The rationale, according to Kasich, is that making people pay premiums while they’re on Medicaid now will prepare them for paying premiums when they start making enough to be ineligible for the program. Kasich’s office says that will help people be more financially secure in the long term. Kasich’s proposal would charge premiums to those making above the federal poverty level, which is currently just under $12,000 for a single person. Premiums would start at about $20 a month. That’s about a 2 percent hit to someone on the high end of the low-income qualification, which doesn’t sound like a lot but could be a stretch for folks trying to make every dollar count. I did Americorps for a couple years making that amount of money and it was brutal. I didn’t have $20 a month to spare, but that’s anecdotal and not really a good way to measure the impact of a policy that will effect more than 100,000 Ohioans, right?

• More crumbling concrete: A big chunk fell in Lytle Tunnel last night, causing the left southbound lane of I-71 to close for more than an hour. Investigators are still trying to figure out what caused the concrete to fall.

• The Ohio House has passed a bill that would keep students from being held back because of their results on Common Core tests this year. Some critics of the Common Core standards say they’re an intrusion by the federal government on states’ abilities to set their own educational agenda, while others decry the increased difficulty level of some of the standardized tests used to measure whether students have learned the new standards. Supporters of the standards say they are a way to ensure that all students get an education that will allow them to be competitive in the global workplace. House Bill 7, which was sponsored by Republican State Rep. Jim Buchy, keeps students this year from being held accountable for their test results as the standards are phased in. Supporters in the state House say it’s just the first in a series of efforts to change or reverse the standards. The bill will next to go the Ohio Senate. If it passes there, it would still need to be signed by Gov. John Kasich, who supports Common Core.

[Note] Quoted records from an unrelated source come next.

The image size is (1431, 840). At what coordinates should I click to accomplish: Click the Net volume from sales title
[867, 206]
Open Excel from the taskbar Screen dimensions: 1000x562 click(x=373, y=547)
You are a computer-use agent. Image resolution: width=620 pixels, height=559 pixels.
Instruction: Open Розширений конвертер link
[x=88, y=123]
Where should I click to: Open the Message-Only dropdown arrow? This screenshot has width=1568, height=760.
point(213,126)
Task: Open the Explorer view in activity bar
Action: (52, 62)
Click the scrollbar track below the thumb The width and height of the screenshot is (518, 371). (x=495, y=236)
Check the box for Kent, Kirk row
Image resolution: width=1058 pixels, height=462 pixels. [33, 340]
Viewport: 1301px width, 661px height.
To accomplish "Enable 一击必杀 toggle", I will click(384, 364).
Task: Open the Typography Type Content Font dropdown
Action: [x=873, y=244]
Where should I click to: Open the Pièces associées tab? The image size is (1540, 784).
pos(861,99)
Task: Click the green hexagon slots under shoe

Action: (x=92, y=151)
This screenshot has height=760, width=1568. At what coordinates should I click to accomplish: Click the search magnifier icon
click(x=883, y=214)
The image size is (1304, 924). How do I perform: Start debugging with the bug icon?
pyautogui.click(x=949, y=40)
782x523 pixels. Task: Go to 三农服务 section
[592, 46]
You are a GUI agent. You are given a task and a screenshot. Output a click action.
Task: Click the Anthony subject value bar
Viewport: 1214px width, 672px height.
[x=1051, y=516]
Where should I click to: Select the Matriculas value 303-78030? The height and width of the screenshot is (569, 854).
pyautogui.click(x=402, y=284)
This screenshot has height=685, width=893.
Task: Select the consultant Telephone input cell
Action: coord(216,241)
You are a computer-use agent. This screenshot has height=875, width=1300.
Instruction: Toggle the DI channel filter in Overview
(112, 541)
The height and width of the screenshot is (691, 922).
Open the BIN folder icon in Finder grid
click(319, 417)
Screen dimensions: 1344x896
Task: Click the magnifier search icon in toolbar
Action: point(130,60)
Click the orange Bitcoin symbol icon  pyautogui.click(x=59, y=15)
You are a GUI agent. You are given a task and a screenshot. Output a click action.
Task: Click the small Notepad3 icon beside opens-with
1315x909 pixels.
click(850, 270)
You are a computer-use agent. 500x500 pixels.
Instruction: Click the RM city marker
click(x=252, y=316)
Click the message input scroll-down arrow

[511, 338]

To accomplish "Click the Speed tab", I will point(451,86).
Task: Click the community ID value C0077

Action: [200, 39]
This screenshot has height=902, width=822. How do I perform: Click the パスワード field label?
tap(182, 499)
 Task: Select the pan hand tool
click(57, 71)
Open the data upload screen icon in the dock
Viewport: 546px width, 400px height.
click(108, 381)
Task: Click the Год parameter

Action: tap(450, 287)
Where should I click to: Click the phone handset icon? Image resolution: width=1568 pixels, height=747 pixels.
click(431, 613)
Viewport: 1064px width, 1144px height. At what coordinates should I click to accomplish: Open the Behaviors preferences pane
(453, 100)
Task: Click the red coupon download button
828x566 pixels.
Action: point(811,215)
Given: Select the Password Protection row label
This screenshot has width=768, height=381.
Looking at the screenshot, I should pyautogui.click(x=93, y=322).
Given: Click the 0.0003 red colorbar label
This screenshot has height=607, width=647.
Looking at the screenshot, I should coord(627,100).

Weird things are happening in Oregon. In what is one of the more fascinating political dramas to play out in the past few years, Oregon Gov. John Kitzhaber is resigning. Or he isn’t. No one is really sure at the moment. Equally unclear are the governor’s whereabouts, at least publicly. Kitzhaber, a Democrat, is caught up in a blooming controversy and court case around some improper payments his fiancée may have received and attendant accusations of corruption. State Democratic Party leaders met with the governor earlier this week to encourage him to step down. He seemed to indicate he would, then said he wouldn’t, then receded from public view.

• Finally, was Supreme Court Justice Ruth Bader Ginsburg (aka the Notorious RBG) a little tipsy at this year’s State of the Union Address? Yes, she says. Just a little. Those watching the address may remember a little hubbub about Ginsburg falling asleep during President Barack Obama’s big speech. She recently said she and the other justices had enjoyed a bottle of nice wine before the event.

“The audience for the most part is awake, because they’re bobbing up and down, and we sit there, stone-faced, sober judges. But we’re not, at least I wasn’t, 100 percent sober,” Ginsburg said last night while giving a talk at George Washington University in D.C. Cheers to you, Ms. Ginsburg.